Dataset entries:

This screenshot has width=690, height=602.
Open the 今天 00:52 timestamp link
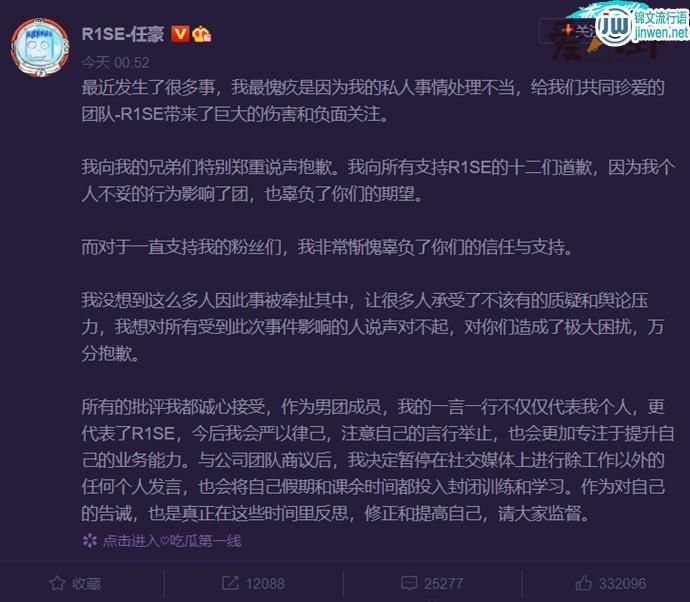click(115, 62)
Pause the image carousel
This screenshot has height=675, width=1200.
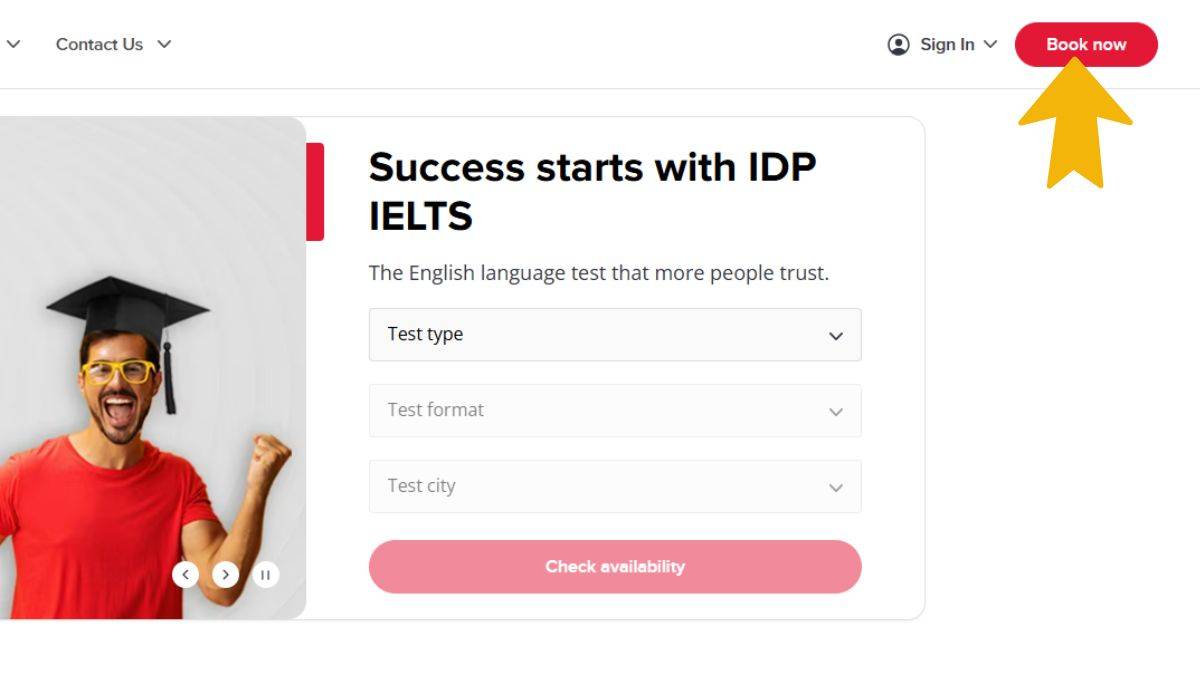tap(266, 574)
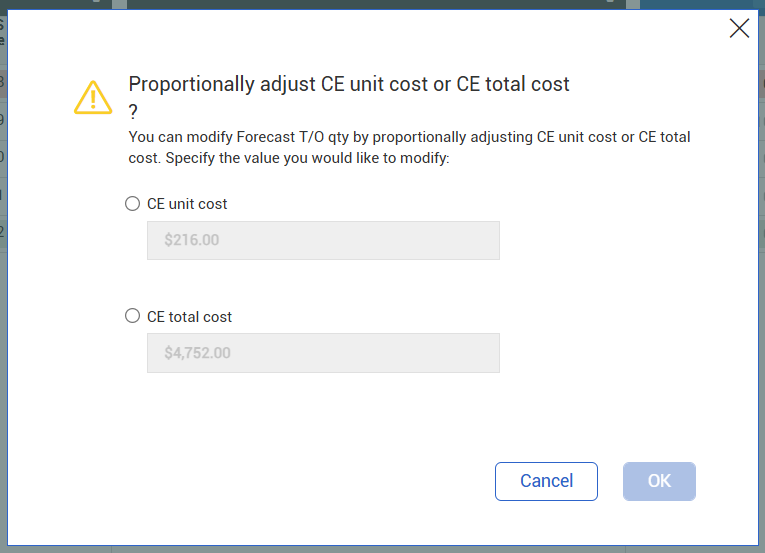Confirm with the OK button
Viewport: 765px width, 553px height.
point(659,481)
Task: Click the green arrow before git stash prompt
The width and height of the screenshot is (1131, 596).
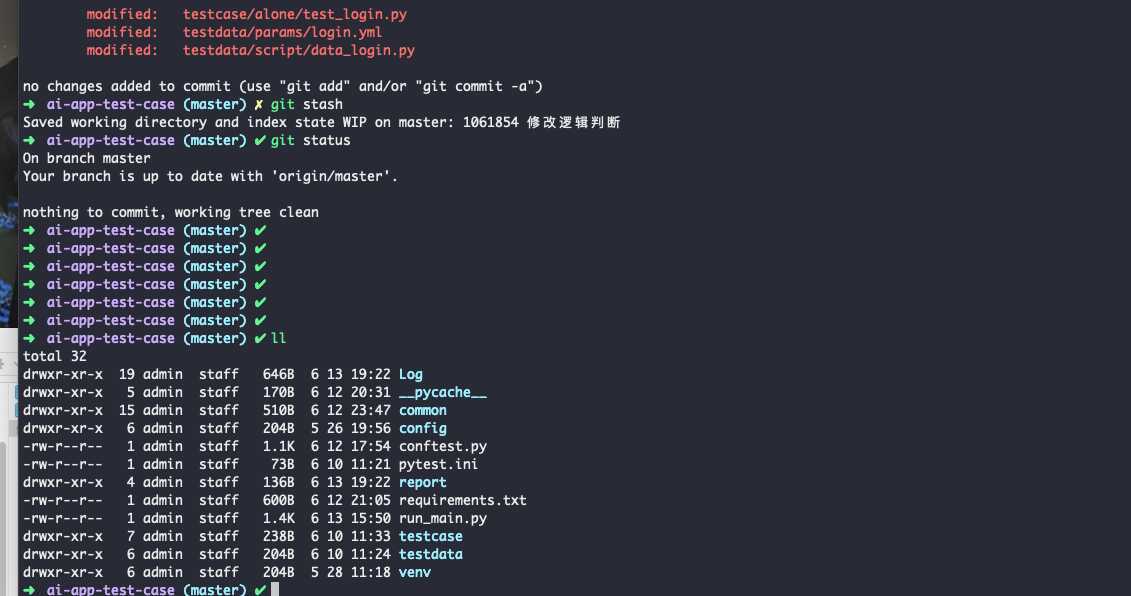Action: click(x=29, y=105)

● TASK DESCRIPTION: The lines from the one that contains "Open the 今天 00:52 timestamp link" through the end of the data, repeated exactly and with no pictures, make up the whole answer.

● TASK RESPONSE:
Open the 今天 00:52 timestamp link
click(115, 62)
Pause the image carousel
This screenshot has height=675, width=1200.
tap(266, 574)
Confirm with the OK button
Viewport: 765px width, 553px height.
point(659,481)
Task: Click the green arrow before git stash prompt
The width and height of the screenshot is (1131, 596).
Action: click(x=29, y=105)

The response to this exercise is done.